THE EXERCISE:
From the start of the data through the line that contains "tap(358, 290)", rewrite the lines with "hamburger menu" swapped for "kebab menu". Leave everything else unchanged.

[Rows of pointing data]

= = = = = = =

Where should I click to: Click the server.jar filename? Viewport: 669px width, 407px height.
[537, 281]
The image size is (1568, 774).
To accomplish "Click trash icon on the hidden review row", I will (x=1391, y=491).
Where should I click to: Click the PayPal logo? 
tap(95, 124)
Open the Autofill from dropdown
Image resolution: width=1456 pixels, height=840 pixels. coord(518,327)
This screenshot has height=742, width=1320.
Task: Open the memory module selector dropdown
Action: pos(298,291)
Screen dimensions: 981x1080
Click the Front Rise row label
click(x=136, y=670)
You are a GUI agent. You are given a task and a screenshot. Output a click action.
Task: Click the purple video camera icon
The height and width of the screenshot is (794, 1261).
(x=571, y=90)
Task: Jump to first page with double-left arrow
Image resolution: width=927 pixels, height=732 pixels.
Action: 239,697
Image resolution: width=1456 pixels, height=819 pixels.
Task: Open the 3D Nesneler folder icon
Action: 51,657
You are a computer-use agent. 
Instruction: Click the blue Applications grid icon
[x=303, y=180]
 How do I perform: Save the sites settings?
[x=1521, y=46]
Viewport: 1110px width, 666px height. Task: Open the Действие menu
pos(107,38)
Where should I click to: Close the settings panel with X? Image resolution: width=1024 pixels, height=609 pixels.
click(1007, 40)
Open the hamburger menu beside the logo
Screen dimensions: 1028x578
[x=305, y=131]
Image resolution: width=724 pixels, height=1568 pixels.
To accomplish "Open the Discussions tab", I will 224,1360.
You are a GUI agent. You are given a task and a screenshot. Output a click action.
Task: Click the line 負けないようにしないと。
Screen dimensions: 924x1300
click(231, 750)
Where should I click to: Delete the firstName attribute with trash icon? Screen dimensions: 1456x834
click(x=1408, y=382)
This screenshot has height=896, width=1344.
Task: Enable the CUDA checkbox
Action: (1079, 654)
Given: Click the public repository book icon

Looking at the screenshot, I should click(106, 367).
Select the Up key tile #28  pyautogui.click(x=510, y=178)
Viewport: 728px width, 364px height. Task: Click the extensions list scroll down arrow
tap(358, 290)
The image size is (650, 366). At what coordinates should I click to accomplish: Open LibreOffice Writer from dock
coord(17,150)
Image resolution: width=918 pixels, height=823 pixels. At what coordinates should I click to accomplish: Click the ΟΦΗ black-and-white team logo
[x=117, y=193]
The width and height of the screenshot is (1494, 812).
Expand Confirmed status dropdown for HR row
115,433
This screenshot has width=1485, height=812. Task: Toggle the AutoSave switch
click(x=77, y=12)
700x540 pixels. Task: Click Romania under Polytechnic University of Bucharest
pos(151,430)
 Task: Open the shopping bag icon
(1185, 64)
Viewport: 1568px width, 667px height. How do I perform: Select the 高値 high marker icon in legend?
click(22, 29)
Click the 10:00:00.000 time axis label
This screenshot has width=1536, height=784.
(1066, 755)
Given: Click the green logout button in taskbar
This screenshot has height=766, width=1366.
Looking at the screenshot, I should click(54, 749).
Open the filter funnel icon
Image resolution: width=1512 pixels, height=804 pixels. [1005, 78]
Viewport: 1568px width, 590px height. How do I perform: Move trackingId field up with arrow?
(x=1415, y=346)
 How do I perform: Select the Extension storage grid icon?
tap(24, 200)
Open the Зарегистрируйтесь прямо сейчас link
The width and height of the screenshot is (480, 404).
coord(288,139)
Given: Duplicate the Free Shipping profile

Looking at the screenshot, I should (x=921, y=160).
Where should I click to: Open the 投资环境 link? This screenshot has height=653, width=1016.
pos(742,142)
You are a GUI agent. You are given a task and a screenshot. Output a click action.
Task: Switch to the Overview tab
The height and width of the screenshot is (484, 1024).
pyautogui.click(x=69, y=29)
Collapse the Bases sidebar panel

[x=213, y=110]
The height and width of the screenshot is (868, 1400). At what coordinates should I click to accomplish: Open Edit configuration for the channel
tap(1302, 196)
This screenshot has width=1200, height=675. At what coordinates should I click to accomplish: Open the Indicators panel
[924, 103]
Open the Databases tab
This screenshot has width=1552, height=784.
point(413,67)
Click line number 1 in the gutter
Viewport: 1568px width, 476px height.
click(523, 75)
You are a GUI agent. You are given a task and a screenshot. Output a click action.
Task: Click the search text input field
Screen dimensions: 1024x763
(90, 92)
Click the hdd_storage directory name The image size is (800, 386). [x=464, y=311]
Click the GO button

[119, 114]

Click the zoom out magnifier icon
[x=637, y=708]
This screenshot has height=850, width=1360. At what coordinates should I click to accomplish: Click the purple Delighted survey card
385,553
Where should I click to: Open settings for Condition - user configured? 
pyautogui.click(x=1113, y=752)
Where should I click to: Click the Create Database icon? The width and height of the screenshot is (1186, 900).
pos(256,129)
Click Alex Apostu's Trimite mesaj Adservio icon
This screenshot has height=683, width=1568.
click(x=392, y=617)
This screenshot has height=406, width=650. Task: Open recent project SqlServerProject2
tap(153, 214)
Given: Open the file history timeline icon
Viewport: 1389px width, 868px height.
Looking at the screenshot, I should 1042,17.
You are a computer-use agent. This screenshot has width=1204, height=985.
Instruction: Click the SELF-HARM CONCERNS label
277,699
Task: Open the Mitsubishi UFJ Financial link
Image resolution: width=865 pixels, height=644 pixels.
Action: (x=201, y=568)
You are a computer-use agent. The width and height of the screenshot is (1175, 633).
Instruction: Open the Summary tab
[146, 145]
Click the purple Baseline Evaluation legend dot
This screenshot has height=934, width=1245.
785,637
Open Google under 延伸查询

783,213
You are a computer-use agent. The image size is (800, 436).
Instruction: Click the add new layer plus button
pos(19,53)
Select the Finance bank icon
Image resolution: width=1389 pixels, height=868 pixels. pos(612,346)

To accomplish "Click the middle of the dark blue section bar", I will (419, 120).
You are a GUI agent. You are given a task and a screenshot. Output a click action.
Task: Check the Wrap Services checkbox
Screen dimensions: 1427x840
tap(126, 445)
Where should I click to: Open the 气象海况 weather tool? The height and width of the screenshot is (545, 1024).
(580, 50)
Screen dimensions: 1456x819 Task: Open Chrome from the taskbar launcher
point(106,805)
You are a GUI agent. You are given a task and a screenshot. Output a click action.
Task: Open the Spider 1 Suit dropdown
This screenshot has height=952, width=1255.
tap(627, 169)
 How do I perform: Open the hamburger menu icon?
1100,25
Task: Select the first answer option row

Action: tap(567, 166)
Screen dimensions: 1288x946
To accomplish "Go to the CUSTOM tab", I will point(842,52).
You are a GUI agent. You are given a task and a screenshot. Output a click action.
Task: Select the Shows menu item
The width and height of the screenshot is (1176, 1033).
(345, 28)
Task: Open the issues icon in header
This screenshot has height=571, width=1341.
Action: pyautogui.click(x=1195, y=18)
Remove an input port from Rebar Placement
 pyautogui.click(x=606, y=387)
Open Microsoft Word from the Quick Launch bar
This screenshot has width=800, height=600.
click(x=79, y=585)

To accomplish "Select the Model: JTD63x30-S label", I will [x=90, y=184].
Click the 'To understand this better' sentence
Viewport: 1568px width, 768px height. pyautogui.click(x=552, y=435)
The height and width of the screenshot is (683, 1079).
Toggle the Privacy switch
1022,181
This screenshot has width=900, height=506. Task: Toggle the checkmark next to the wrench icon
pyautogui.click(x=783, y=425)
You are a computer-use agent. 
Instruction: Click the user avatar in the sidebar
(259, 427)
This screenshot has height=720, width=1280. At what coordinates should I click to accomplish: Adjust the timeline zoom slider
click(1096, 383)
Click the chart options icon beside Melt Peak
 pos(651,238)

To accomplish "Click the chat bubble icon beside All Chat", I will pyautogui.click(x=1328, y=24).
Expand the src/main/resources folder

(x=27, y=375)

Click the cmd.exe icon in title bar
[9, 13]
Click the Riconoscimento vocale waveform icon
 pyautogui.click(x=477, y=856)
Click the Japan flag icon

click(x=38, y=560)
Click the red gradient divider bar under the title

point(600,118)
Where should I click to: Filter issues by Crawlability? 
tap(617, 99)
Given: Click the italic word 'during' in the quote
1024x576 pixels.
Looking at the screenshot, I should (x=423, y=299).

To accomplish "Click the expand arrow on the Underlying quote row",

= = = = = = =

THE SOLUTION:
Where should I click to: Click the server.jar filename? Viewport: 669px width, 407px height.
[537, 281]
The image size is (1568, 774).
To accomplish "Click trash icon on the hidden review row", I will (x=1391, y=491).
Where should I click to: Click the PayPal logo? 
tap(95, 124)
Open the Autofill from dropdown
Image resolution: width=1456 pixels, height=840 pixels. coord(518,327)
This screenshot has height=742, width=1320.
Task: Open the memory module selector dropdown
Action: pos(298,291)
Screen dimensions: 981x1080
Click the Front Rise row label
click(x=136, y=670)
You are a GUI agent. You are given a task and a screenshot. Output a click action.
Task: Click the purple video camera icon
The height and width of the screenshot is (794, 1261).
(x=571, y=90)
Task: Jump to first page with double-left arrow
Image resolution: width=927 pixels, height=732 pixels.
Action: 239,697
Image resolution: width=1456 pixels, height=819 pixels.
Task: Open the 3D Nesneler folder icon
Action: 51,657
You are a computer-use agent. 
Instruction: Click the blue Applications grid icon
[x=303, y=180]
 How do I perform: Save the sites settings?
[x=1521, y=46]
Viewport: 1110px width, 666px height. Task: Open the Действие menu
pos(107,38)
Where should I click to: Close the settings panel with X? Image resolution: width=1024 pixels, height=609 pixels.
click(1007, 40)
Open the kebab menu beside the logo
Screen dimensions: 1028x578
[x=305, y=131]
Image resolution: width=724 pixels, height=1568 pixels.
To accomplish "Open the Discussions tab", I will 224,1360.
You are a GUI agent. You are given a task and a screenshot. Output a click action.
Task: Click the line 負けないようにしないと。
Screen dimensions: 924x1300
click(231, 750)
Where should I click to: Delete the firstName attribute with trash icon? Screen dimensions: 1456x834
click(x=1408, y=382)
This screenshot has height=896, width=1344.
Task: Enable the CUDA checkbox
Action: (1079, 654)
Given: Click the public repository book icon

Looking at the screenshot, I should click(106, 367).
Select the Up key tile #28  pyautogui.click(x=510, y=178)
Viewport: 728px width, 364px height. Task: Click the extensions list scroll down arrow
tap(358, 290)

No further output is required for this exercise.